Je les aimerais même tous, s’il n’y avait François Bayrou. Tenez, je suis en train de taper son nom sur mon PC, et mon cœur s’accélère, je frappe plus fort sur les touches, mes mains se crispent. C’est plus fort que moi, François Bayrou, je ne peux pas le sentir.

Bayrou se produisait donc sur Europe 1 dimanche matin, dans l’émission politique d’Elkabbach. A l’écouter, parce qu’en plus il parle beaucoup (pour en définitive ne pas dire grand-chose - il est normalien, c’est la seule excuse que je lui trouve), la France est entrée carrément dans une ère glacière depuis Sarkozy. Les critiques du PS, du PC, du NPA ou du PdG semblent pétales de rose à côté des missiles à tête nucléaire qu’il envoie à jet continu tous azimuts. Sachez-le, bonnes gens, en France tout va de mal en pis, mais quand lui, Bayrou, sera au pouvoir (parce qu’il n’en doute pas une seconde), la France, ce sera le Paradis sur Terre. Bayrou, c’est la nouvelle espérance. Jeanne d’Arc, Louis XIV et de Gaulle réunis, une synthèse du Père, du fils et du Saint Esprit, amen !

Je ne sais pas ce que vous ressentez pour lui, mais pour moi, tout sonne faux chez Bayrou. Il aime tout le monde, mais il passe son temps à étriller tout ce qui n’adore pas Bayrou. Il se proclame le plus grand rassembleur de l’Univers, tous ses fidèles le quittent dégoûtés. Il se veut le héraut d’une politique pure et transparente, aux élections il s’allie tantôt à droite, tantôt à gauche, en expliquant, sans rire, qu’il y a des hommes de qualité partout. Si ce n’est pas de la combinazione, c’est quoi ? C’est du Bayrou ! Et puis cette prétention qui m’horripile à être l’arbitre des élégances : je dis ce qui est bien à droite, je dis ce qui est bien à gauche, et inversement. Mais qui lui a attribué cette fonction ? Pour qui se prend-il, ce pédant pompeux ? En quoi Bayrou saurait mieux que tout le monde ce qui est le bien et ce qui est le mal ?
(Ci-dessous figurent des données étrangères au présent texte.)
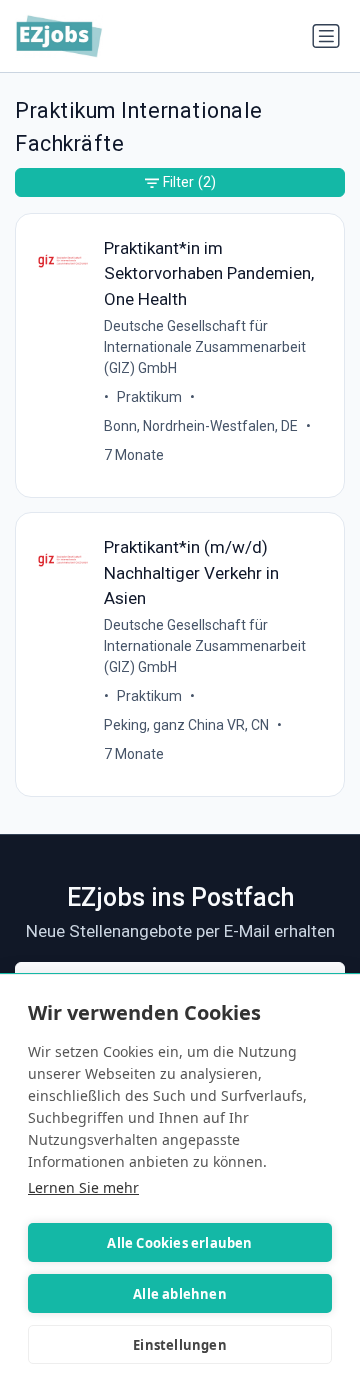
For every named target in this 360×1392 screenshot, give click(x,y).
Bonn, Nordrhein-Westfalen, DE (201, 426)
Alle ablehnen (180, 1294)
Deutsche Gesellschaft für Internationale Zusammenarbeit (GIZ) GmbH (205, 347)
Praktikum (149, 397)
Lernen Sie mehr (83, 1187)
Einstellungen (180, 1345)
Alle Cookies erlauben (179, 1243)
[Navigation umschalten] (326, 36)
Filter (189, 182)
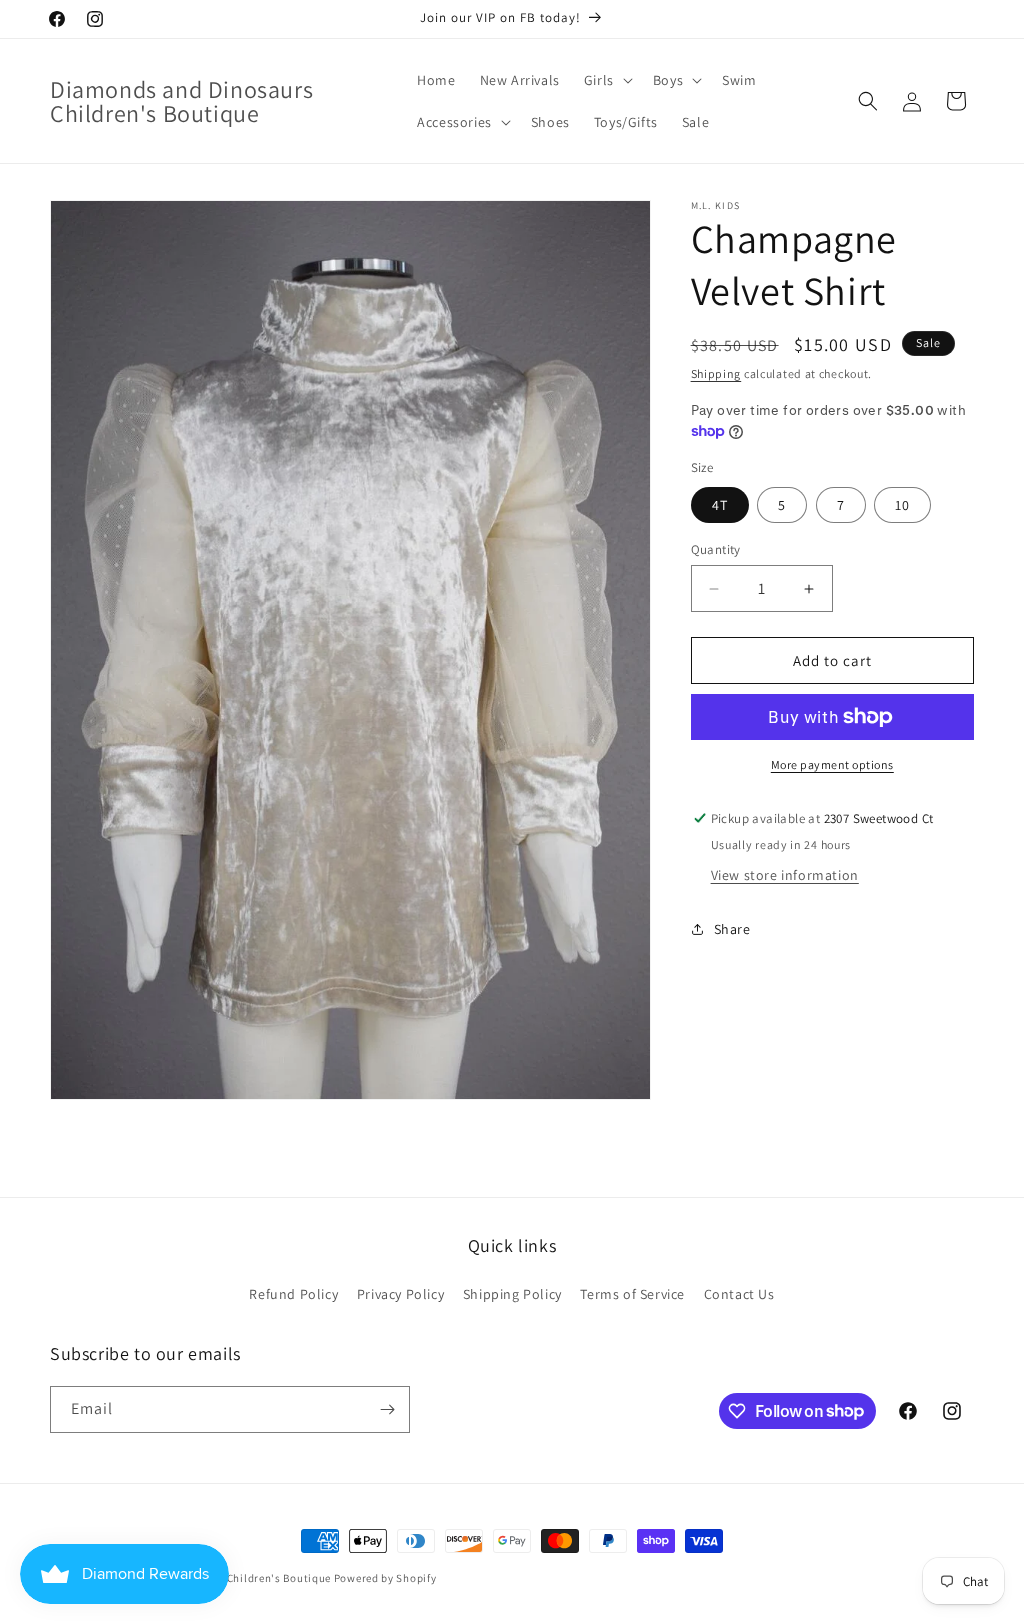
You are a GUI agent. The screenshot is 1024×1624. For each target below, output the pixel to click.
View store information (785, 875)
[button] (606, 80)
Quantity (716, 549)
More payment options (832, 764)
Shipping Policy (512, 1294)
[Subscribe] (387, 1409)
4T (720, 505)
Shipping (716, 373)
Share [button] (732, 929)
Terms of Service (632, 1294)
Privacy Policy (400, 1294)
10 (902, 505)
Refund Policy (293, 1294)
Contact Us (739, 1294)
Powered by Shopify (385, 1578)
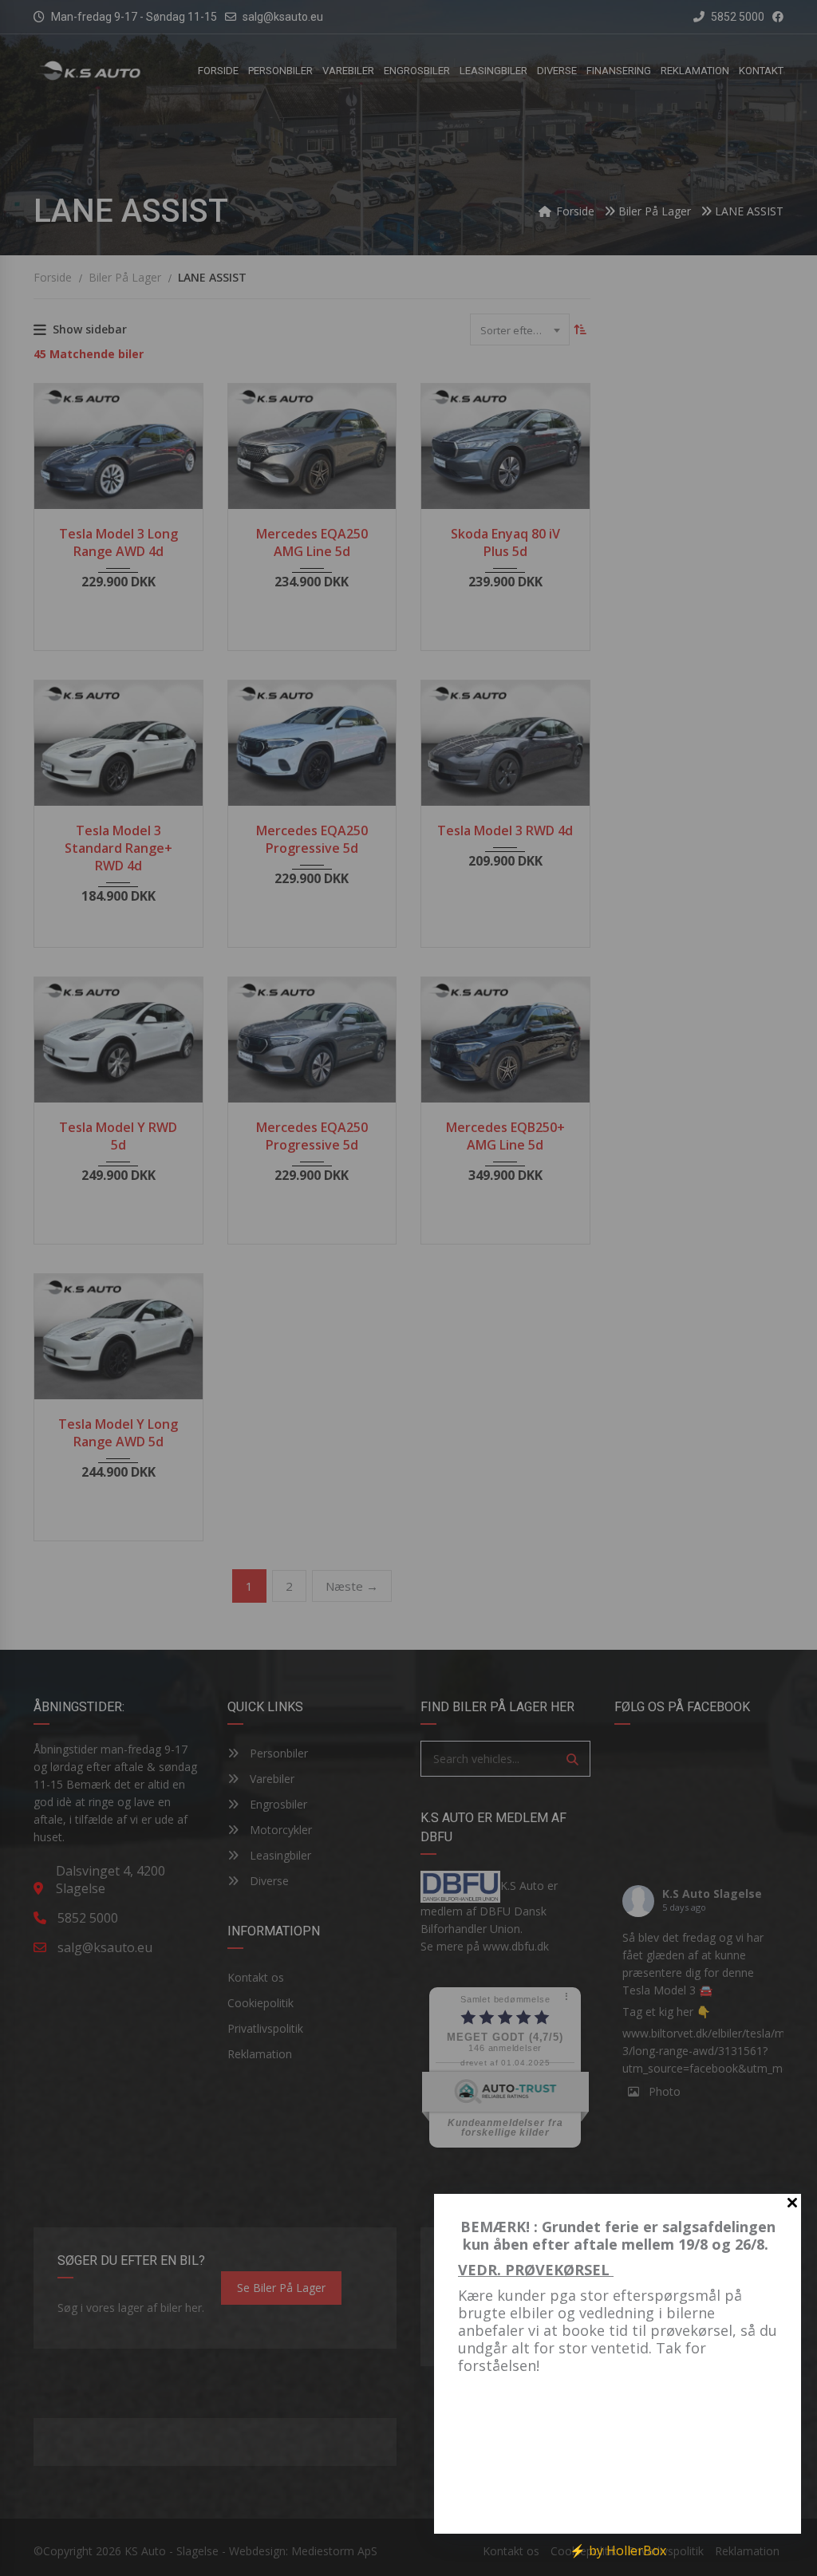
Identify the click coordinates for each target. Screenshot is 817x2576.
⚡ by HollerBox (618, 2550)
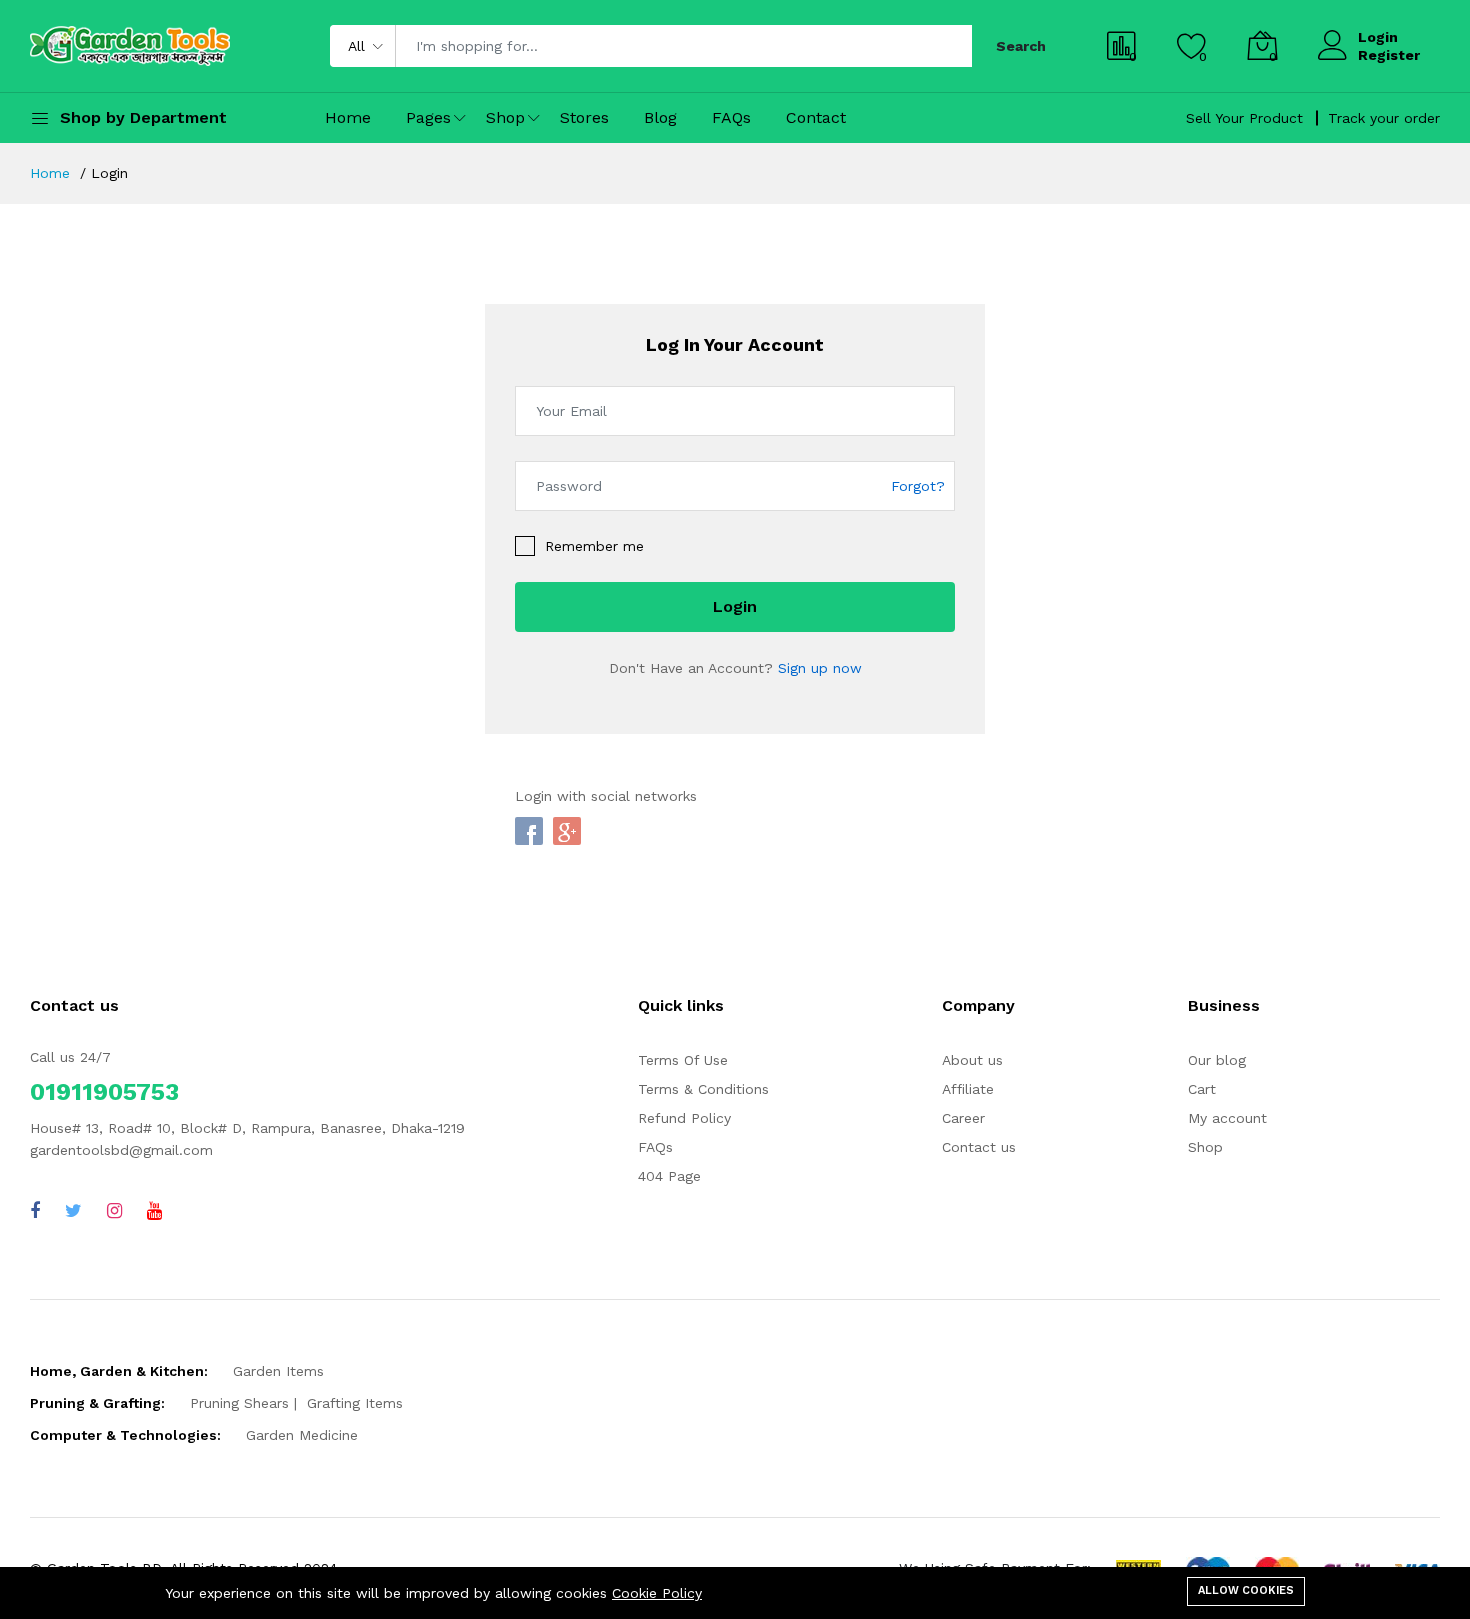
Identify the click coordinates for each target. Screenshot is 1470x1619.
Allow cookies (1246, 1590)
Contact (816, 117)
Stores (584, 117)
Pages (428, 117)
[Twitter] (73, 1210)
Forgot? (918, 485)
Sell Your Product (1244, 118)
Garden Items (278, 1371)
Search (1021, 46)
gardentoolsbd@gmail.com (121, 1150)
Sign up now (820, 668)
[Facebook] (35, 1210)
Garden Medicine (302, 1435)
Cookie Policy (657, 1593)
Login (1378, 37)
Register (1389, 55)
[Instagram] (114, 1210)
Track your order (1384, 118)
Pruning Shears (239, 1403)
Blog (660, 117)
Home (348, 117)
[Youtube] (154, 1210)
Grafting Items (355, 1403)
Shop (505, 117)
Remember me (594, 546)
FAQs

Bon, je ne vais pas vous resservir l’histoire avec Cohn Bendit, sinon je vais finir par casser mon clavier. Pour me calmer, je vais me contenter de vous livrer deux aspects du bonhomme qui devraient donner à réfléchir à ses partisans les plus in - cons - ditionnels :

Toujours pendant l’interview sur Europe 1, après que Bayrou se soit largement étendu sur toutes les occasions manquées par Sarkozy dans la crise, un journaliste apparemment excédé lui dit « bon, on le sait, vous êtes le champion de la critique, mais vous, qu’est-ce que vous auriez fait ? ».
Roulement de tambour. Bayrou tourne autour du pot, comme d’habitude, ménage ses effets, avec circonvolutions, digressions, tacles assassins, contrepieds… Enfin arrive sa grande mesure, suspense insoutenable, attention, tenez vous bien, ça va décoiffer : « il faut inscrire dans la constitution l’interdiction des déficits publics de fonctionnement » (si vous insistez, je vous expliquerai un jour pourquoi cette mesure apparemment de bon sens ne sert strictement à rien).

Avec Bayrou, nous sommes sauvés. Plus de déficit, plus de dette, le bonheur. Merci Bayrou. Je vais lancer une pétition pour que l’on organise chaque année, dans toute la France, à la date du 25 octobre, une procession d’action de grâce en faveur de notre grand homme.

Le deuxième éclairage touche à ses enfants. Je ne tiens pas particulièrement à mêler les enfants de Bayrou à ma détestation de leur père (enfin, détestation… n’exagérons rien, j’ai autre chose à faire), mais enfin, c’est lui qui en a parlé dans le Point il y a quelque temps. Bayrou se proclame farouche défenseur de l’égalité des chances pour tout le monde, sans la moindre exception. Il trouve l’affaire Jean Sarkozy particulièrement significative de la déliquescence du pouvoir. Lui ne ferait jamais ça, on l’a bien compris. Seulement il y a un petit problème : dans l’interview au Point, se laissant aller à son contentement de soi habituel, l’ex ministre de l’Education Nationale avoue qu’il est très fier de ses six enfants, qui font ou ont tous fait des grandes écoles ! Bravo monsieur Bayrou. A qui allez-vous faire croire que c’est en leur faisant suivre le cursus de l’école de la République, en respectant scrupuleusement la carte scolaire et en ne donnant pas de-ci de-là un petit coup de pouce peu égalitaire à votre chère progéniture que vous avez réussi à hisser tous vos petits Einstein –sans exception- à ce niveau d’excellence ?

Quand je pense à Fernande, je b...e Mais quand je pense à Bayro_u, je ne b...e plus.